# Peripheral angio



## em2177 (Mar 13, 2012)

NEED HELP CODING THIS SCENARIO:  

*REASON FOR EVALUATION: Peripheral arterial disease.*
HISTORY OF THE PRESENT ILLNESS: This patient is well known to me for history
of severe peripheral arterial disease. We had previously fixed his left leg
with long stenting. He has now noticed progressive right lower extremity
typical intermittent claudication, no longer able to walk 5 minutes. He has
had markedly reduced exercise tolerance which has limited his cardiac
rehabilitation.

The patient had a CT angiogram completed in December showing common femoral
artery stenosis, approximately 50%, with multiple stenoses at the SFA which are 
high grade, and moderate stenosis of the posterior tibial occlusion of the
anterior tibial and the peroneal vessel. The posterior tibial was patent.
PROCEDURE: The patient was brought to the catheterization laboratory and
prepped and draped in a sterile fashion. Lidocaine was placed to the common
femoral area using standard technique. Access was gained to the left common
femoral artery using a micropuncture technique, and a 6-French sheath was
placed to the left common femoral artery. Angiography in multiple views was
completed through the sheath to evaluate the left system, which is heavily
tortuous and extends into a common iliac stent. We also did runoff through the
left 6-French sheath, down the left leg.
At this time we were able to use a Glidewire with considerable difficulty.
However, it was able to go through the stent and up into the aorta, and we were
able to place a 6-French LIMA catheter to the aorta.
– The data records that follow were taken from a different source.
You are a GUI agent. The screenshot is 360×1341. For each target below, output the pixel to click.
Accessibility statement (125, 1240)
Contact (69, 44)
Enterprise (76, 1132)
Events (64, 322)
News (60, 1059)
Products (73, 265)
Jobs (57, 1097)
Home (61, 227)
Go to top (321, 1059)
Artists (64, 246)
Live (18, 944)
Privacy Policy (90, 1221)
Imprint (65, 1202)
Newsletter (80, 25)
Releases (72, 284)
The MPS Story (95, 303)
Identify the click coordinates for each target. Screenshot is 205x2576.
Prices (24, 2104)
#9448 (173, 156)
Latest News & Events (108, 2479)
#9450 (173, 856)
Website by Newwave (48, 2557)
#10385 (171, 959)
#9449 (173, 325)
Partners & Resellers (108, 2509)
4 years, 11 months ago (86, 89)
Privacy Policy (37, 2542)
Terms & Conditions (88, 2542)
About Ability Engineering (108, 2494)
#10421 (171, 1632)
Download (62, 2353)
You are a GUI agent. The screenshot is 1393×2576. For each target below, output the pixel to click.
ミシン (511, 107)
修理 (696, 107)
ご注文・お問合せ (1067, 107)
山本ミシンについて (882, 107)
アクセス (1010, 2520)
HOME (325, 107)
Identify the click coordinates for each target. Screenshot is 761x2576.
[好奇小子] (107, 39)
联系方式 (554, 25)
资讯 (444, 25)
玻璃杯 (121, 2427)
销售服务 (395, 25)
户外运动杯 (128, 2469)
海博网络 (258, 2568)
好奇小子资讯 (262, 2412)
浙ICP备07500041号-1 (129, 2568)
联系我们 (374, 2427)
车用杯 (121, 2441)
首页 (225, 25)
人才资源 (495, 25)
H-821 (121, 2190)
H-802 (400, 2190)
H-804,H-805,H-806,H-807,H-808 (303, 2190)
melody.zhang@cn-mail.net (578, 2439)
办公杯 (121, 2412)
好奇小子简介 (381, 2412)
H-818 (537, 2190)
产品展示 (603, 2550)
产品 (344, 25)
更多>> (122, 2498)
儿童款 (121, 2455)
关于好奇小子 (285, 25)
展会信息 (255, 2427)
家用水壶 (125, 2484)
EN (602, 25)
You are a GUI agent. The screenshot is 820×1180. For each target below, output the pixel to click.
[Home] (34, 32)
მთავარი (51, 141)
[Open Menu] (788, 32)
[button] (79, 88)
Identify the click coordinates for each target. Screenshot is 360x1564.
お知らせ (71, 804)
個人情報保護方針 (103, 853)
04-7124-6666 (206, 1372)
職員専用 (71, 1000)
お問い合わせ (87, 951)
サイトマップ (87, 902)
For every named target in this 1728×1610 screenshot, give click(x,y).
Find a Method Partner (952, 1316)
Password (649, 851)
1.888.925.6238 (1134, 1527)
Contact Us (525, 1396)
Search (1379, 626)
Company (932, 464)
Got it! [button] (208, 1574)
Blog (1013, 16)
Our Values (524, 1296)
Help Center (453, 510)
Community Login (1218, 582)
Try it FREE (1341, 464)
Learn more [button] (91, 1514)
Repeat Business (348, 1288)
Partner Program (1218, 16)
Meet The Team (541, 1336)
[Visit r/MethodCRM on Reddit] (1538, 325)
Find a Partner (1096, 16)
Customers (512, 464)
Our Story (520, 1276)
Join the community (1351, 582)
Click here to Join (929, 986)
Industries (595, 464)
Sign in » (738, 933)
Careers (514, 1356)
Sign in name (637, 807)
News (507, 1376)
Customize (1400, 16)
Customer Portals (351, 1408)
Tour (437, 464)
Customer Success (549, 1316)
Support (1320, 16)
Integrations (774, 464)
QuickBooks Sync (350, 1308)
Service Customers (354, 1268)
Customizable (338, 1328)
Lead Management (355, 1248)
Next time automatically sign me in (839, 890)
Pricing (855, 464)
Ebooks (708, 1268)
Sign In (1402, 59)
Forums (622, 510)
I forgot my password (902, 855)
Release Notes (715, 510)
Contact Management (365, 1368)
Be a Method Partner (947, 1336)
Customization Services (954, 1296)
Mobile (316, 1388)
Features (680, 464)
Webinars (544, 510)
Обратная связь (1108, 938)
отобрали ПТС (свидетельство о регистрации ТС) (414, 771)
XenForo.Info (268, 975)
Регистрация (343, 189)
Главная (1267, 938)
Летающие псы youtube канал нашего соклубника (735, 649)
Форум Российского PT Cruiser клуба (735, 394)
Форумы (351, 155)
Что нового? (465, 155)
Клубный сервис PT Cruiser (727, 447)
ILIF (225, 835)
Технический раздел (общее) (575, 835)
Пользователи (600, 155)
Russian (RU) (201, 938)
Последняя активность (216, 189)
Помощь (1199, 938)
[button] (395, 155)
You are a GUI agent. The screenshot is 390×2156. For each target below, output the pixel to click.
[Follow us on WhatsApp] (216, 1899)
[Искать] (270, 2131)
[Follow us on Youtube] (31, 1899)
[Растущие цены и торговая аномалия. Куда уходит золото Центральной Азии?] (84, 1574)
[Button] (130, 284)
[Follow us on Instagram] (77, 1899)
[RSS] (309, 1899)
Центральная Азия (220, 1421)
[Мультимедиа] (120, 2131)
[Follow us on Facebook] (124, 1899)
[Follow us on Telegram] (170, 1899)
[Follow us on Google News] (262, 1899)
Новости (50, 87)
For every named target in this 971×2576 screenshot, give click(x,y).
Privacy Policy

Glidewire was brought
back, and the LIMA catheter was engaged to the right common iliac segment. The
Glidewire was placed into the right common femoral artery. However, we were
unable to significantly move the sheath past the right common iliac segment.
Thus, the wire was removed, and angiography with the catheter at the level of
the right common iliac was performed down the right leg.
At this point the catheter was removed over the wire, and manual pressure was
held to the left common femoral artery with good groin hemostasis and no
evidence of oozing, bruising, or hematoma.

IMPRESSION:
1. On the right side there is some tortuosity of the right iliac system.
However, it remains widely patent.
2. There is a heavily calcified moderate-to-severe 60-80% lesion of the right
common femoral artery.
3. In the proximal superficial femoral artery there is a chronic total
occlusion. It is a very diffusely heavily calcified vessel with distal
reconstitution from a profunda artery. The popliteal artery is widely
patent. Due to slow flow we are unable to visualize the infrapopliteal
segment.
4. Left common iliac is heavily tortuous. There is a corkscrew-like segment,
just distal to a widely patent common iliac stent.
5. Left common femoral artery is heavily calcified, but is patent with only
mild-to-moderate 30-60% disease.
6. The SFA is patent. There is proximal moderate disease. This is heavily
calcified. There is long stenting of the entire proximal-to-distal SFA
segment with mild in-stent restenosis. This again is heavily calcified.
7. The left popliteal artery is widely open. The proximal segment of the
bifurcation is also patent.

POST PROCEDUREOST PROCEDURE: The patient tolerated the procedure well and remained
hemodynamically stable. There is good groin hemostasis. There is no evidence
of oozing, bruising, or hematoma. We will closely follow on medical therapy.
We will need to further discuss his overall risks,
benefits, and alternatives of peripheral bypass surgery.


----------



## jmcpolin (Mar 13, 2012)

36246
75716
75736


----------



## dpeoples (Mar 13, 2012)

em2177 said:


> NEED HELP CODING THIS SCENARIO:
> 
> *REASON FOR EVALUATION: Peripheral arterial disease.*
> HISTORY OF THE PRESENT ILLNESS: This patient is well known to me for history
> ...



I would code:
36245/75716

HTH


----------



## Jim Pawloski (Mar 14, 2012)

dpeoples said:


> I would code:
> 36246/75716
> 
> HTH



I agree with you Danny.  There is no documentation of selective internal iliac to code 75736.

Jim Pawloski, CIRCC


----------



## theresa.dix@tennova.com (Mar 15, 2012)

Jim Pawloski said:


> I agree with you Danny.  There is no documentation of selective internal iliac to code 75736.
> 
> Jim Pawloski, CIRCC




I must be missing something. Where is the cath placement code for 36246? I read this over and over.


----------



## dpeoples (Mar 15, 2012)

theresa.dix@ethc.com said:


> I must be missing something. Where is the cath placement code for 36246? I read this over and over.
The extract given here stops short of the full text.